# Tempi separazione e divorzio giudiziale



## Traduefuochi (27 Agosto 2016)

Qualcuno sa quali sono i tempi per la separazione e il divorzio giudiziale?
Grazie in anticipo


----------



## Fiammetta (27 Agosto 2016)

Traduefuochi ha detto:


> Qualcuno sa quali sono i tempi per la separazione e il divorzio giudiziale?
> Grazie in anticipo


se la separazione e' giudiziale puoi richiedere il divorzio dopo 12 mesi 
nel caso della consensuale puoi ottenere il divorzio dopo 6 mesi 
se non ricordo male


----------



## Traduefuochi (27 Agosto 2016)

e dopo 12 mesi, in quanto tempo si ottiene il divorzio?
e per la separazione invece quanto tempo passa dalla prima udienza?
parlo sempre di causa giudiziale purtroppo
grazie!


----------



## Fiammetta (28 Agosto 2016)

Traduefuochi ha detto:


> e dopo 12 mesi, in quanto tempo si ottiene il divorzio?

Consegna A:
Estrai dalla discussione sui tempi di separazione e divorzio il passo che inizia con "se la separazione" e termina con "dalla prima udienza?".
Consegna B:
Traduci in inglese questa frase della discussione sui tempi di separazione e divorzio: "Qualcuno sa quali sono i tempi per la separazione e il divorzio giudiziale?"
Consegna C:
Prosegui la discussione sui tempi di separazione e divorzio dopo l'ultima riga riportata.

Righe di puntamento per schermate e pagine
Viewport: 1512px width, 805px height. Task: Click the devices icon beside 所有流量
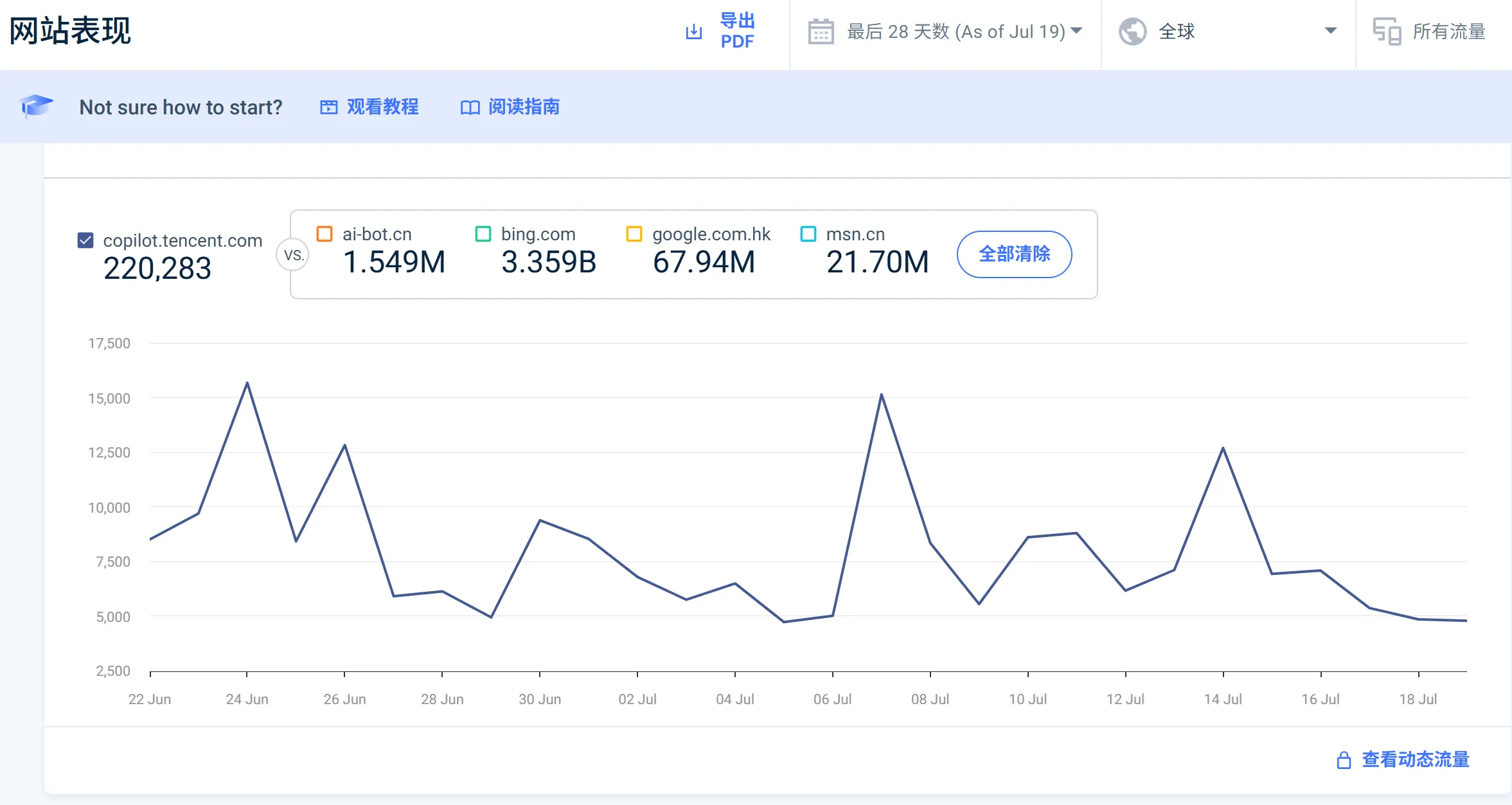pos(1386,31)
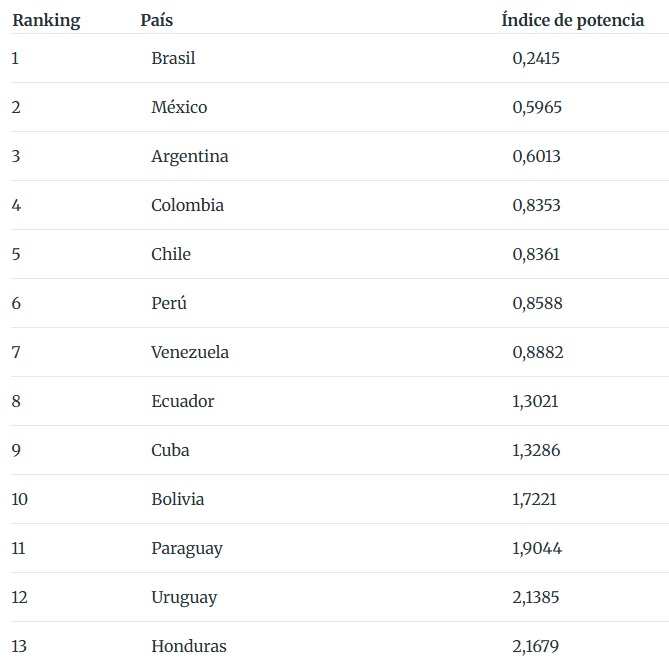Viewport: 669px width, 669px height.
Task: Select Venezuela in the País column
Action: pyautogui.click(x=190, y=352)
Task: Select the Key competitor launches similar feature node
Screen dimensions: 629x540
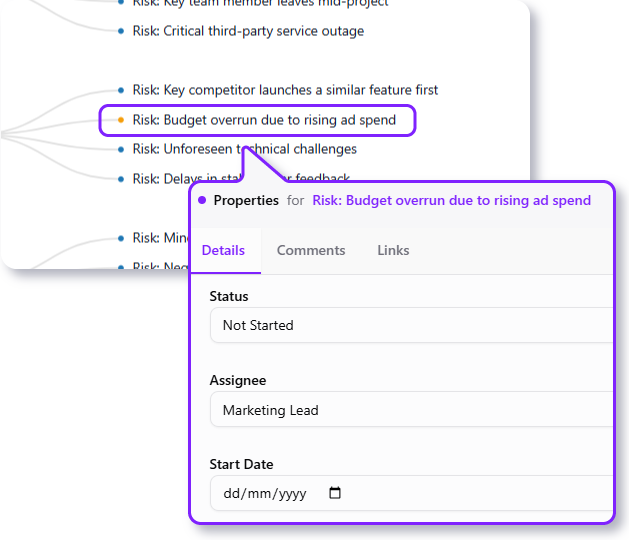Action: 285,90
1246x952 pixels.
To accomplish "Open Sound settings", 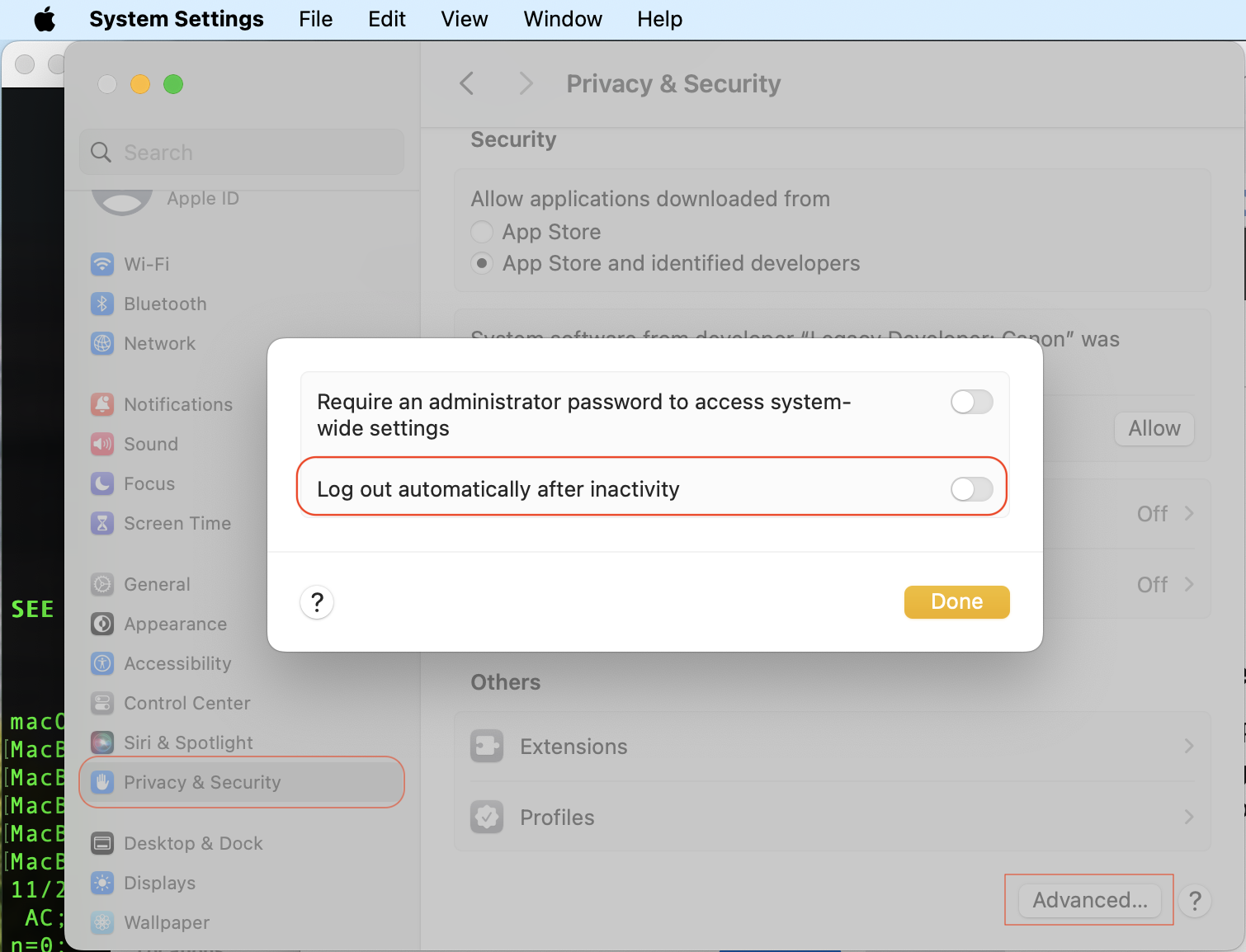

Risposta A:
se la separazione e' giudiziale puoi richiedere il divorzio dopo 12 mesi 
nel caso della consensuale puoi ottenere il divorzio dopo 6 mesi 
se non ricordo male


----------



## Traduefuochi (27 Agosto 2016)

e dopo 12 mesi, in quanto tempo si ottiene il divorzio?
e per la separazione invece quanto tempo passa dalla prima udienza?

Risposta B:
Does anyone know what the timelines are for judicial separation and divorce?

Risposta C:
> e per la separazione invece quanto tempo passa dalla prima udienza?
> parlo sempre di causa giudiziale purtroppo
> grazie!


I tempi nelle cause giudiziali non sono ben definibili 
dipende dal grado di litigiosità della coppia, nella giudiziale il giudice deve esprimersi con una sentenza che sostanzialmente darà ragione all'uno o all'altro 
come tutte le cause di questo tipo ci sono rinvii che ne allungano i tempi 
Nel caso... in bocca al lupo


----------



## Traduefuochi (29 Agosto 2016)

Se qualcuno ha esperienze dirette e vuole raccontarmi la sua esperienza, ben venga
Crepi e grazie ancora! Gentilissima


----------



## Brunetta (29 Agosto 2016)

Traduefuochi ha detto:


> Se qualcuno ha esperienze dirette e vuole raccontarmi la sua esperienza, ben venga
> Crepi e grazie ancora! Gentilissima


Io ho fatto tutto consensualmente. Non che fossi d'accordo su tutto, ma non avevo intenzione di impoverirsi per affermare presunti diritti.


----------



## Traduefuochi (29 Agosto 2016)

Magari si poteva fare la consensuale anche in questo caso
Grazie anche a te


----------



## Babou (29 Agosto 2016)

Anche io ho fatto tutto consensuale, ho pensato fosse inutile stare a fare battaglie, che è già dura così. In questo modo finisce tutto più in fretta


----------



## Traduefuochi (29 Agosto 2016)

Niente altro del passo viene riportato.